Psychologists from Sheffield Hallam University are to lead an evaluation project which aims to assess the effectiveness of activities and interventions undertaken by South Yorkshire’s Violence Reduction Unit.
Established in August 2019, following a successful multi-agency bid for a £1.6m funding grant from the Home Office, the South Yorkshire Violence Reduction Unit works in partnership with a range of public, community, faith and voluntary organisations to develop and deliver a range of activities to reduce violence in the region.
The project, led by psychologists Dr Charlotte Coleman and Dr Kate Whitfield from the Forensic and Investigative Research group at Sheffield Hallam,will allow the Unit to understand the impact of their work and provide new knowledge that will inform policy and practice locally and nationally.
Dr Charlotte Coleman, said: “Our team are delighted to be working with the South Yorkshire’s Violence Reduction Unit on such an important piece of work that will help shape the future of violent crime interventions in South Yorkshire.

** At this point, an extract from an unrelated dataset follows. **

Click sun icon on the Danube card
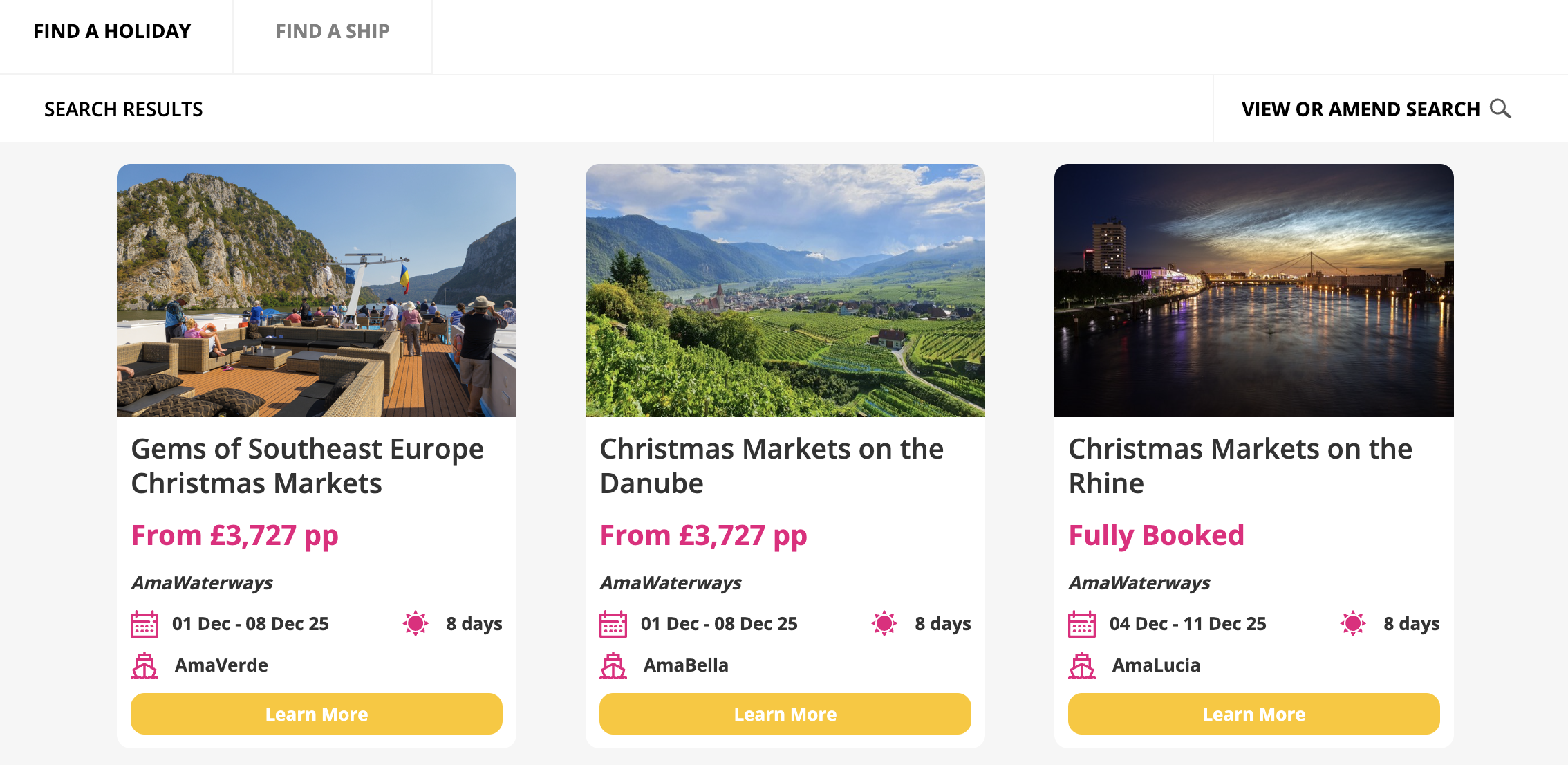The image size is (1568, 765). pyautogui.click(x=884, y=623)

“This funding recognises the expertise of our forensic psychology team in working in the area of violence reduction and evaluation methodologies. I have no doubt that this new working relationship will open up future partnership opportunities to work alongside the South Yorkshire Violence Reduction Unit and other crime organisations.”
Rachel Staniforth, Head of the South Yorkshire Violence Reduction Unit, said: “The Violence Reduction Unit is now in its second year of funding from the Home Office. In the first year we were required to produce an area profile and response strategy that look at the causes of violence in South Yorkshire. This document will be published very soon.
“Part of taking a public health approach is using and adding to data and the evidence base. We want to ensure that the work we are undertaking is having an impact. The evaluation that Sheffield Hallam University are undertaking will provide valuable insights into what is working well and what could be improved. These findings will add to the effectiveness of our work, ensuring that we deliver interventions and initiatives that improve the lives of young people and communities in South Yorkshire.”
A public health approach starts with the needs of the public or population group rather than with individual people.As violence is increasingly being considered a public health issue, a key component of the evaluation is to work with stakeholders and communities to assess the contribution and engagement of the Violence Reduction Unit.
The evaluation will update the current Theory of Change, a description of how and why a change is expected in a particular context which guides organisational planning, participation and evaluation and support the development of an evaluation framework for the unit to use in current and future commissioned work.
The updated Theory of Change will support the Violence Reduction Unit in prioritising activity and understanding the impact of their work in reducing violent crime, whilst the evaluation framework will support them in using and developing evidence to ensure the continuation of effective working in the long term.